Reliable Web App Pattern on Azure for Java
To help you understand and use the RWA pattern, we’ve created a comprehensive collection of materials that describe it in full. You can review the documentation and access the production-quality and ready-to-deploy web application – Reference Implementation.
The Reliable Web App Pattern
We’re excited to announce the release of a new video series on the Reliable Web App Pattern (RWA) using Java! The RWA pattern is intended to help developers successfully re-platform their Java apps to the cloud and set a foundation for future Java modernization in Azure.
The Reliable Web App pattern builds on the Azure Well-Architected Framework to provide guidance on business and technical goals, focusing on low-cost, high-value wins. It supplies guidance on security, reliability design patterns, operational excellence, cost-optimized environments, and more.
In other words, the RWA pattern gives you prescriptive guidance to get your application ready to successfully run on Azure with as little code changes to your existing application as possible.
In this article we look at three of the most interesting and powerful patterns that are a core part of the Reliable Web App pattern – Retry, Circuit-breaker and Cache-Aside.
The Retry Pattern is one of the most critical principles of the Reliable Web App pattern. Imagine your application making a request to a service. Sometimes, the service might be temporarily unavailable, or, as we techies say, there might be a ‘transient fault’. Our superhero, the Retry pattern, comes to the rescue by resending failed requests to the service until it’s back up.
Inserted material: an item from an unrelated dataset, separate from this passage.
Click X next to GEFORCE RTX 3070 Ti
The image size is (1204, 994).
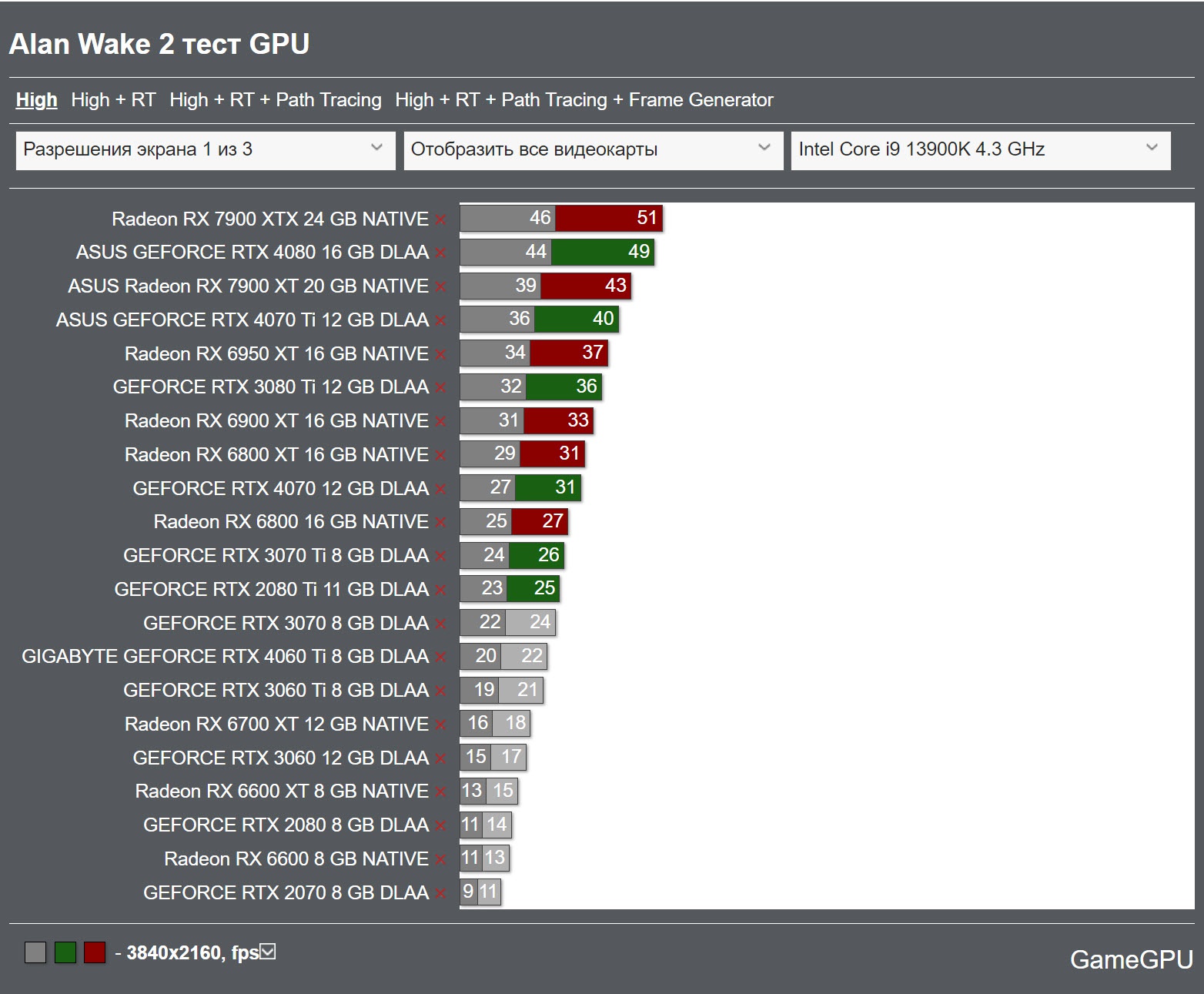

The Retry Pattern isn’t about mindlessly resending requests, though. It’s about intelligent retries. This means that the pattern doesn’t just resend the requests blindly. Instead, it waits for a certain amount of time between each retry, giving the failing service a chance to recover. This delay, or ‘backoff’, can be fixed or it can increase exponentially with each retry, depending on your configuration.
The reference implementation uses the retry pattern heavily especially when it comes to dependencies on external resources!
The code snippet below uses Resilience4j to retry a call to Azure Files until it successfully retrieves the last modified time.
Circuit Breaker Pattern
While the Retry Pattern is indispensable, it’s not enough on its own. In some cases, a service might be down for an extended period, or it might even be permanently unavailable. Continually trying to invoke such a service would be a waste of resources. That’s where the Circuit Breaker Pattern comes in.
The Circuit Breaker Pattern works like an electrical circuit breaker. When everything is running smoothly, the circuit is ‘closed’, and requests can flow through. But when a certain failure threshold is reached, the circuit ‘opens’, and the flow of requests is stopped. This prevents your application from repeatedly trying to invoke a service that’s down, sparing it from wasting resources on futile attempts.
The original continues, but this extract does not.